◆ Your goal
Gather every line in the listing below that contains the word "perform". Case matters.

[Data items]
▼▼▼
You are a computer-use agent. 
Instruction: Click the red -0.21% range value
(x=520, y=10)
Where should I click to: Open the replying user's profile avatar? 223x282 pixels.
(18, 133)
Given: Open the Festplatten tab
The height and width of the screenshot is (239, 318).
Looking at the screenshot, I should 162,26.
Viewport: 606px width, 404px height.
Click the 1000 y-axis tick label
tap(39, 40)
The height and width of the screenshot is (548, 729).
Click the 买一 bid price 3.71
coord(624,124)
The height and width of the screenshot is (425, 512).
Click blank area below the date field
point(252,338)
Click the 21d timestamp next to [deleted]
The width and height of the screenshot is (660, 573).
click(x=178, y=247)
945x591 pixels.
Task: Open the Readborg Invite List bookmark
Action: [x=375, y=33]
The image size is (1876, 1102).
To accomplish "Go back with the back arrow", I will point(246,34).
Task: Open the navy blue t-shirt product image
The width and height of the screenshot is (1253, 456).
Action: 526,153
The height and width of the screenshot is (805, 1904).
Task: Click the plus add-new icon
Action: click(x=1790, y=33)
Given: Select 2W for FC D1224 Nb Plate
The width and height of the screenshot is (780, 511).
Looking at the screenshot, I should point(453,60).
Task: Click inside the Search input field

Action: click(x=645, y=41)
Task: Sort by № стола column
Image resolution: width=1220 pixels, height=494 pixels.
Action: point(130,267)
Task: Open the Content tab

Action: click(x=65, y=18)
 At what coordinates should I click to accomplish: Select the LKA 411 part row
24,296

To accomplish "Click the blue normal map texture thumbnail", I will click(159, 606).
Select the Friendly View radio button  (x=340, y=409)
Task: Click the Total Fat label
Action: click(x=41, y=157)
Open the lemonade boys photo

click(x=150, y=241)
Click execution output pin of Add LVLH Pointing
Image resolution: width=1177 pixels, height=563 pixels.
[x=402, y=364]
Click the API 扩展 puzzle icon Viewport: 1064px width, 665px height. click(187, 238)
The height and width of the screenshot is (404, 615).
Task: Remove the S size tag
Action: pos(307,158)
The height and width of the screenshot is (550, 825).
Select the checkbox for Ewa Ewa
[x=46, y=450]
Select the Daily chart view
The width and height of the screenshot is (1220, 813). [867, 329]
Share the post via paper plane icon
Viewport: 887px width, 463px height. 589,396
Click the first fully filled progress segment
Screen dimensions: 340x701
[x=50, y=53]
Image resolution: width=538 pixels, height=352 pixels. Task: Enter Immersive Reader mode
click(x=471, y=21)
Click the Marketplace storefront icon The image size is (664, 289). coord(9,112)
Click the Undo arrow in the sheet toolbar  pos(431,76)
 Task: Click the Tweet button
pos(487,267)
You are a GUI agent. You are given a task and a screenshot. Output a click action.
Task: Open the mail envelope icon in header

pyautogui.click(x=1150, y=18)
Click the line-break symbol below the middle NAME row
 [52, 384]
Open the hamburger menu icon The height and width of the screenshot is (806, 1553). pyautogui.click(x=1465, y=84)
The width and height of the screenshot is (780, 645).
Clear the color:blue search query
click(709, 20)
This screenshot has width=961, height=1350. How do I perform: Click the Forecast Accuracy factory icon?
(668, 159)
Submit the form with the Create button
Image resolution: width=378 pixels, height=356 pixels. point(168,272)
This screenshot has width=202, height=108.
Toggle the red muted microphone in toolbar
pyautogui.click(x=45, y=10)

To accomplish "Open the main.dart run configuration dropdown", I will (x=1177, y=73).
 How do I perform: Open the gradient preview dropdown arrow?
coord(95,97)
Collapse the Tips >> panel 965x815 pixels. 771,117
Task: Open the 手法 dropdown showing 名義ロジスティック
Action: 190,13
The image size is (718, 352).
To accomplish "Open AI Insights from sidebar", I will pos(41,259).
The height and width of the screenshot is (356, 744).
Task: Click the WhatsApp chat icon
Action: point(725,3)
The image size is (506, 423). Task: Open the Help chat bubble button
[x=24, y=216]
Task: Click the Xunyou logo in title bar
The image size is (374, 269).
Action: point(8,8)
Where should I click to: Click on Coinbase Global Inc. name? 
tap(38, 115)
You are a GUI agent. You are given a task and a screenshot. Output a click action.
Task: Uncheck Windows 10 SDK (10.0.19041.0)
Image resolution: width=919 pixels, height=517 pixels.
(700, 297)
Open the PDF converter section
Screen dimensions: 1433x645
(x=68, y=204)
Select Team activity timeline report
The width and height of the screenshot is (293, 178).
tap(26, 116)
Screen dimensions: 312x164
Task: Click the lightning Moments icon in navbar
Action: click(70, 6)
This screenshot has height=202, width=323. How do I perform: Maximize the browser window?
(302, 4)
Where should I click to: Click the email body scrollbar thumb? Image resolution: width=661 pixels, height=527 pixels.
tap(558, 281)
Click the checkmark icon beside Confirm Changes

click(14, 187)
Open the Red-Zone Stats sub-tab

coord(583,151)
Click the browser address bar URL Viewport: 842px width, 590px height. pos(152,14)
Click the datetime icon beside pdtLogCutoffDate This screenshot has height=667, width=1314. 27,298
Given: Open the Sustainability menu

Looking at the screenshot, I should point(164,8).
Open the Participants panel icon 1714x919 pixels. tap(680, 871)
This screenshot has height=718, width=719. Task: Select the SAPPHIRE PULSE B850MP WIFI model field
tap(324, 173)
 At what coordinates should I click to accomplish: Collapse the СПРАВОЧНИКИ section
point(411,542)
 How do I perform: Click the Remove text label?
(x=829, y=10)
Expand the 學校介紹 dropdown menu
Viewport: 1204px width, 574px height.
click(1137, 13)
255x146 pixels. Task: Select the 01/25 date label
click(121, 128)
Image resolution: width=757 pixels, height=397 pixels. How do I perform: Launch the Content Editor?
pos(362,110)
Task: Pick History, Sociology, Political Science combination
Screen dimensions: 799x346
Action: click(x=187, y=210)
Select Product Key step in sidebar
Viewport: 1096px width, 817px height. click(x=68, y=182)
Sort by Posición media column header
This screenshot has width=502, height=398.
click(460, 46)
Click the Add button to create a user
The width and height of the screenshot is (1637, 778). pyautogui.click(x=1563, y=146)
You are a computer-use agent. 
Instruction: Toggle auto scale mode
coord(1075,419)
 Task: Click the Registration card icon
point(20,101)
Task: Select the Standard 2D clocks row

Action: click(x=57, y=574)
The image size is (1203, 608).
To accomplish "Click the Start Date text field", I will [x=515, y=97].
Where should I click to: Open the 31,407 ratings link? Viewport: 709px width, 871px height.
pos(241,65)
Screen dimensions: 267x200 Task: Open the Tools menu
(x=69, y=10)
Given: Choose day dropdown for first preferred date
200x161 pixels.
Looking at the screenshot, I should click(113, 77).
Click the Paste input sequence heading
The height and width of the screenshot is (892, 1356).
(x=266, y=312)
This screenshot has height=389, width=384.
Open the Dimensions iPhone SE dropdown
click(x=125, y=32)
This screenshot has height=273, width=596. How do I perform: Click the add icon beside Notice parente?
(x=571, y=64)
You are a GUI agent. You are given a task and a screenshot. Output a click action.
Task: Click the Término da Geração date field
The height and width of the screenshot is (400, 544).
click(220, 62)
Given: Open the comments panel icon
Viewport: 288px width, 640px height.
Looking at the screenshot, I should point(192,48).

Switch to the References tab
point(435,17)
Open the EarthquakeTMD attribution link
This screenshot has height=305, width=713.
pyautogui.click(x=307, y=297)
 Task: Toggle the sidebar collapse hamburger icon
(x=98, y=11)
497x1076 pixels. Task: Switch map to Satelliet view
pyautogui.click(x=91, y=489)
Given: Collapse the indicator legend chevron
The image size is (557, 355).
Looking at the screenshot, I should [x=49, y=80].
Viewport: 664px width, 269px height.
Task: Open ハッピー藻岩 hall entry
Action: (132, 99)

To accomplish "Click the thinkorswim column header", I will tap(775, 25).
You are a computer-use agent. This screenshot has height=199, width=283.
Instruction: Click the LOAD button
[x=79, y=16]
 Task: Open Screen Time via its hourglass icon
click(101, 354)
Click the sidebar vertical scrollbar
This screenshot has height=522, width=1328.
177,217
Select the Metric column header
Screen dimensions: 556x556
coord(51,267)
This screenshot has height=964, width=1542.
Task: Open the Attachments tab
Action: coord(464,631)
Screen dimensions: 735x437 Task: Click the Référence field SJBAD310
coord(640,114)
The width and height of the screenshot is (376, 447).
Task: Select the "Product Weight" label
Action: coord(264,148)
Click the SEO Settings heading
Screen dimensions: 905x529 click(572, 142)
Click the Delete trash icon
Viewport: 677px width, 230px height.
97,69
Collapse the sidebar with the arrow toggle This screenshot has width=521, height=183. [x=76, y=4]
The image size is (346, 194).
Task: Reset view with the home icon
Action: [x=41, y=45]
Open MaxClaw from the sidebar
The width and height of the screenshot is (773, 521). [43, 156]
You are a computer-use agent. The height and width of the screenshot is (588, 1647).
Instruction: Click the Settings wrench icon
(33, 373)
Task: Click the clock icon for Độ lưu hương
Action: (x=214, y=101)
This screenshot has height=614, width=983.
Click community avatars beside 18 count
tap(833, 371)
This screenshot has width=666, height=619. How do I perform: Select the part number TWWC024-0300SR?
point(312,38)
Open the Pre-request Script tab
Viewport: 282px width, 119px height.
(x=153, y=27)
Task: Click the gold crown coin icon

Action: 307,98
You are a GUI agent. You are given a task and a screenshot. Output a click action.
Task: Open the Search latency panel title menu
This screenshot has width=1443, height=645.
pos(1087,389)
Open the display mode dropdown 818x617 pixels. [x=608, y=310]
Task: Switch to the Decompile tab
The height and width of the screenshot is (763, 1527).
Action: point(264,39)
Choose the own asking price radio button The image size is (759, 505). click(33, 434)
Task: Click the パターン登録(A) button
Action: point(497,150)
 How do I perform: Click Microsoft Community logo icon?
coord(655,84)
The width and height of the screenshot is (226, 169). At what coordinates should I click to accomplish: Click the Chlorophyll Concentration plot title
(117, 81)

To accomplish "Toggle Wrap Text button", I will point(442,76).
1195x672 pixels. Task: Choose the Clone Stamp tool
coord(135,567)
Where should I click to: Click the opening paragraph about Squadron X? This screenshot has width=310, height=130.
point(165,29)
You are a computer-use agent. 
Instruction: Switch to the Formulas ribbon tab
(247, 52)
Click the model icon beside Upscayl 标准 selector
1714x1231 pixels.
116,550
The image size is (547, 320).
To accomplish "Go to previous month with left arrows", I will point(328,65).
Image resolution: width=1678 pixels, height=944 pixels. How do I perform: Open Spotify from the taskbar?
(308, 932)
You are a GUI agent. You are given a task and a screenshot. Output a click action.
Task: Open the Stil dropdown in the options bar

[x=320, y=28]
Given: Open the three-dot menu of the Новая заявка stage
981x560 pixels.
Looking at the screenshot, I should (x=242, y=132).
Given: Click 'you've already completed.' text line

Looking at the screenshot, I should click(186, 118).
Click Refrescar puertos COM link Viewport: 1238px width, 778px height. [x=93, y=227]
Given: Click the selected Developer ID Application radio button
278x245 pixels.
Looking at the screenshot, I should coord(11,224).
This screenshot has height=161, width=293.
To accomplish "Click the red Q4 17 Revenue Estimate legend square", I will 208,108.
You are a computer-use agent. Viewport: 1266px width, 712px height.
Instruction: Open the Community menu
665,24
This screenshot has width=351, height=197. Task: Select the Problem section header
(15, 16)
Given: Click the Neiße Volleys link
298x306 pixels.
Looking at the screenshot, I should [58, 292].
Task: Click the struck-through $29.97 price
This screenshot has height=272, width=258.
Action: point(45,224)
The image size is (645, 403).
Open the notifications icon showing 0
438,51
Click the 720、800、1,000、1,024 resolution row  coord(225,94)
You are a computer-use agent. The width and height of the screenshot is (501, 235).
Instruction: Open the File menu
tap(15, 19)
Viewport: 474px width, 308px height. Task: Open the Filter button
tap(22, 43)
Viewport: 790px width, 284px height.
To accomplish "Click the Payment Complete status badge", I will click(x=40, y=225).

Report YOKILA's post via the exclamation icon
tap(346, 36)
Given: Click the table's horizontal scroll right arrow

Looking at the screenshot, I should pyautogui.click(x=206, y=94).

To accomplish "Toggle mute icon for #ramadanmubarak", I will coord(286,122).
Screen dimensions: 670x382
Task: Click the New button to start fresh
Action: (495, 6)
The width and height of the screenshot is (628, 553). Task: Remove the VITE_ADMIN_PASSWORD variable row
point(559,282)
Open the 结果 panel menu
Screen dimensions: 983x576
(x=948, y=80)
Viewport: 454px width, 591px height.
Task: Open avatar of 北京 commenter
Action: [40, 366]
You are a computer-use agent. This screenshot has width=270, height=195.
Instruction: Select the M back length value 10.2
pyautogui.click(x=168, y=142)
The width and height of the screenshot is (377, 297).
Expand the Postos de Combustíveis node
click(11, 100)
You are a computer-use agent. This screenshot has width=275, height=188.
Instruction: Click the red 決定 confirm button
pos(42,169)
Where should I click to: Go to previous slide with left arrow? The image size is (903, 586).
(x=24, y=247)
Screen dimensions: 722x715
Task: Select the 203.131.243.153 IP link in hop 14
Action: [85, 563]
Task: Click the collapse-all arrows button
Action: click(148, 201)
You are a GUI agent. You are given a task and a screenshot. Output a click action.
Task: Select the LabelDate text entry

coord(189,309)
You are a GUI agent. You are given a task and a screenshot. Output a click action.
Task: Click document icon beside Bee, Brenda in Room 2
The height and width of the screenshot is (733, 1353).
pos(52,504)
▲▲▲
◆ Answer below
This screenshot has width=961, height=1350. How do I perform: Click the Forecast Accuracy factory icon?
 How do I perform: Open the gradient preview dropdown arrow?
This screenshot has height=202, width=323. How do I perform: Maximize the browser window?
 How do I perform: Click the Remove text label?
Image resolution: width=757 pixels, height=397 pixels. How do I perform: Launch the Content Editor?
This screenshot has height=273, width=596. How do I perform: Click the add icon beside Notice parente?
This screenshot has width=666, height=619. How do I perform: Select the part number TWWC024-0300SR?
 How do I perform: Click Microsoft Community logo icon?
Image resolution: width=1678 pixels, height=944 pixels. How do I perform: Open Spotify from the taskbar?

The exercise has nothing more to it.